Sunday, December 4, 2016

The Art and Science of Decision-Making

Both the art of intuition and the science of analytics has the role to play in making wise decisions.

Both business and the world become over-complex, hyper-connected, extremely uncertain and ambiguous than ever, making effective decisions is both art and science. There are blind spots that block the vision and there are pitfalls on the way. What are philosophy and practices to improve decision making effectiveness and optimize the overall business responsiveness?



The art of decision making includes the art of questioning: Part of the problem in decision ineffectiveness has to do with how you frame the question. Inappropriate framing is being the root cause of most bad decisions. It’s also due to the lack of inquisitive minds. People need to leverage both critical thinking and creative thinking to ask tough questions for framing the real issues behind decision making. The thinking approach being used is informed at some level on subjective, intuitive sources of information, but it was calibrated and employed in the structured guiding process that got everyone to slow down and think through the implications of their intuitive, subjective assumptions. Hence, the art of decision-making is based on a sound basis, mixing feelings and reflection, inner wisdom and self-regulation, to make sure decisions are being taken neither impulsively nor too late, in order to avoid uncertainty - one of the biggest pitfalls to any business transformation.

The science of decision-making is to make sure there is an effective decision process in place: And for the same reason, you need a sound process to frame the decision, spec out your options, weigh them appropriately with the right people, to make sure decisions are being executed and not permanently questioned. The importance of the process becomes critical as decisions become more complex and involve more diverse stakeholders. The entire decision-making process includes understanding the need, engaging key stakeholders, ensuring effective communication, assessing alternatives, developing consensus, planning, communicating, executing, and following up on decision making. Identify potential benefits and required changes to achieve the objectives, to find the "cause and effect" chain of intermediate milestones required to achieve end benefits and transformation objectives. This step also ensures benefits are owned by relevant stakeholders. Decision-making is a process, not an event.
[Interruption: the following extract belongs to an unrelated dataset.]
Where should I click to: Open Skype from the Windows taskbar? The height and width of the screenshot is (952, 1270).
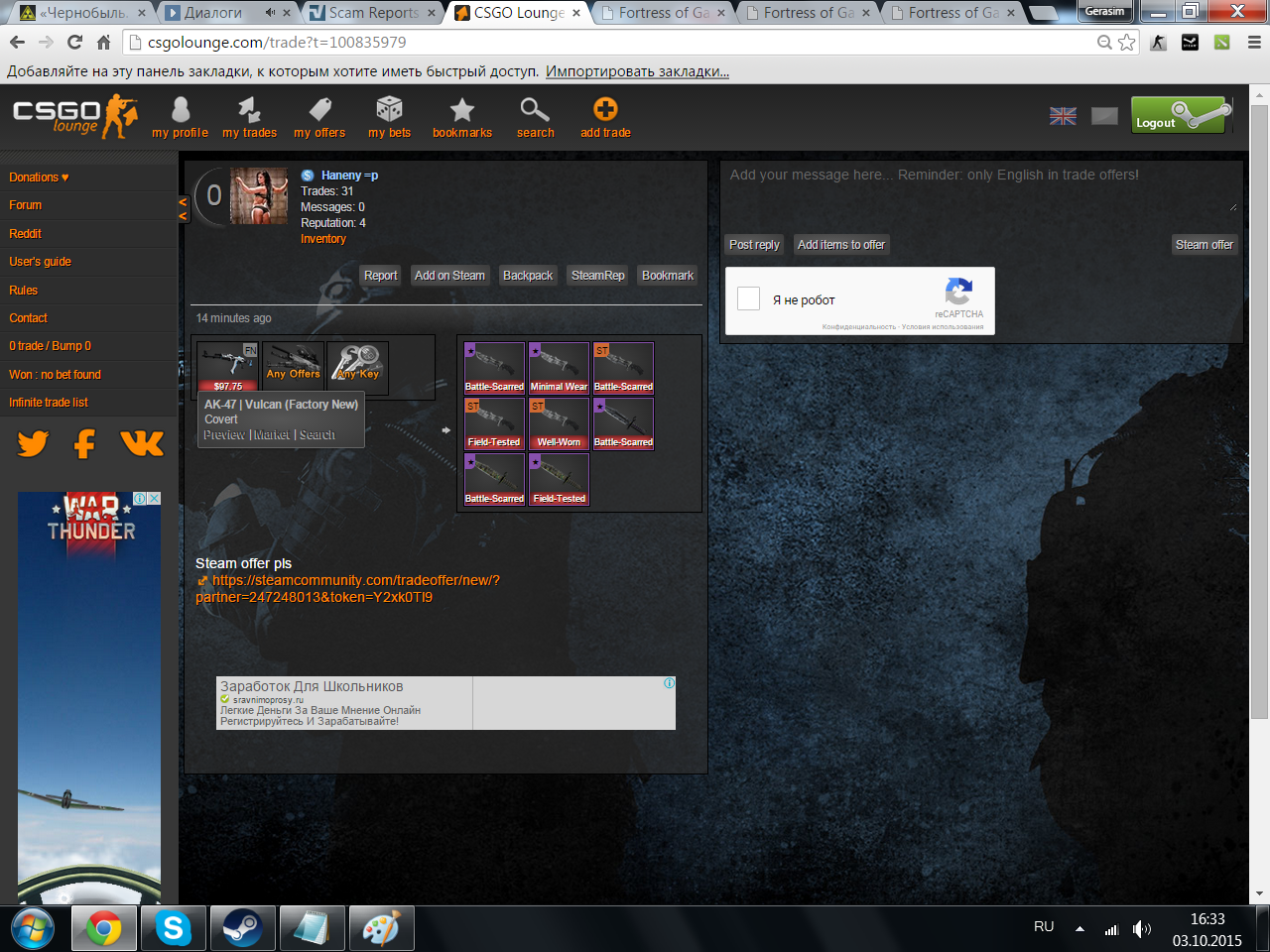tap(173, 928)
Both the art of intuition and the science of analytics has the role to play in making wise decisions: There are many considerations in leveraging thinking fast and slow. Sometimes there is no time for analysis. Sometimes the issue is small, and detailed analysis is not worth the effort. Sometimes key data is not available. Sometimes the intuition does well before you are able to explain the logic; and the other times, you just have to break down the big problems to solve them piece by piece via carefully reasoning. The decision-making scenario includes: Identification of tasks, understanding the tasks and how they should be sequenced, and how to leverage data associated with tasks optimally to make effective decisions. Both the art of intuition and the science of analytics has the role to play in making wise decisions.

Decision making is an art only until the person understands the science (process, analytics. etc). It takes the multidisciplinary approach, frames the right questions before answering them. It has a combination of both creative thinking and critical thinking, divergent and convergent thinking processes behind it. Ensure you are both information savvy and be flexible to select the optimal solutions.